What is expected:
Render the lines of the listing as a numbered list, from the line containing "This screenshot has width=1000, height=891." up to and including the line containing "Action: click(505, 484)", leaving out blank lines and pictures.
Start of Extracted information
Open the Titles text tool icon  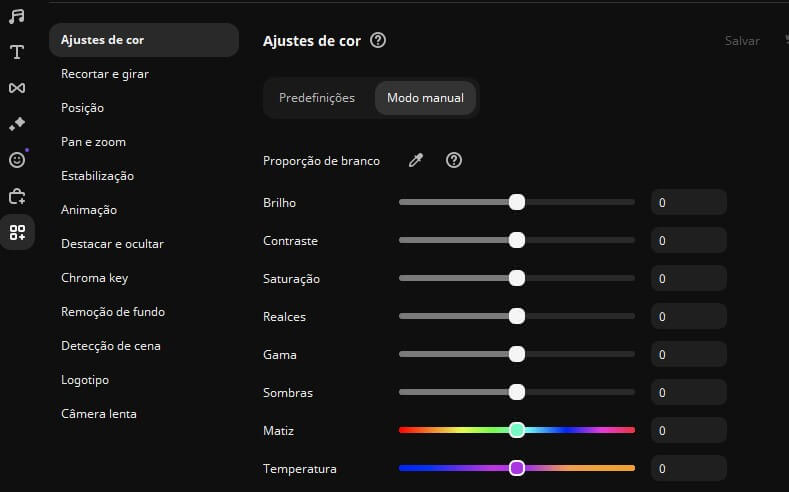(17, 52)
End of Extracted information
Start of Extracted information
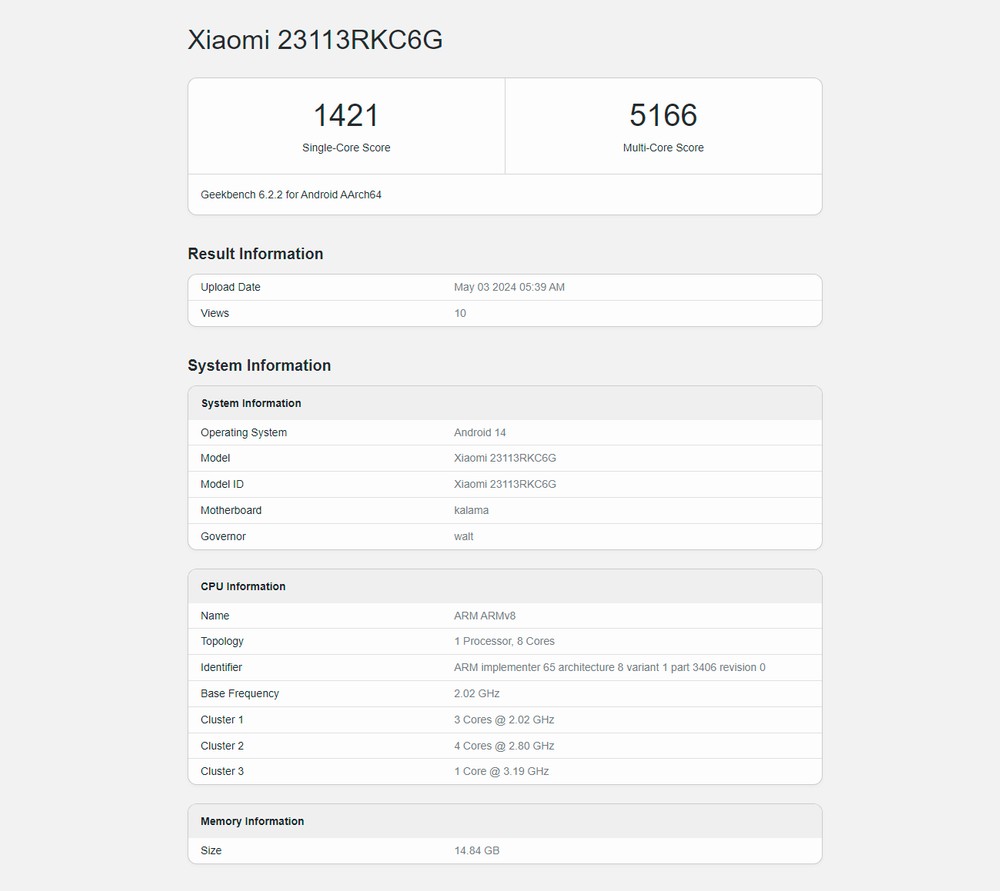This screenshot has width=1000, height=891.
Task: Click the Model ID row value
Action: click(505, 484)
End of Extracted information
Start of Extracted information
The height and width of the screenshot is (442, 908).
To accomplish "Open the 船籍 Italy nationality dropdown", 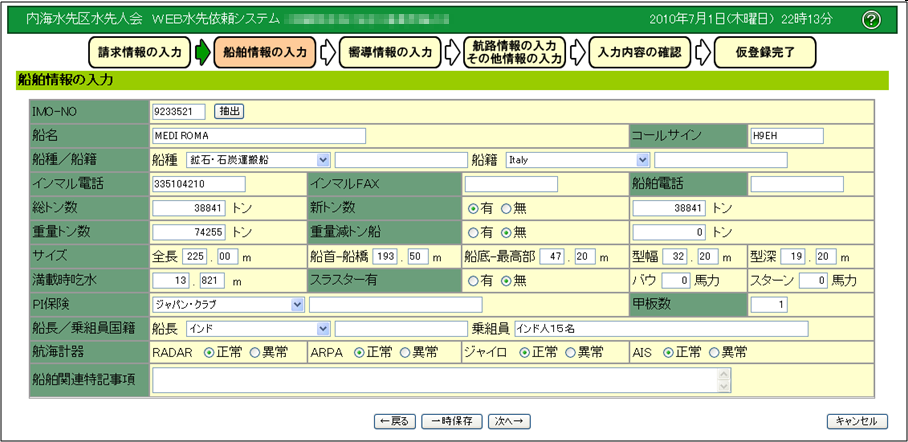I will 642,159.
End of Extracted information
Written solution:
1. This screenshot has width=1000, height=891.
2. Task: Click the Model ID row value
3. Action: click(505, 484)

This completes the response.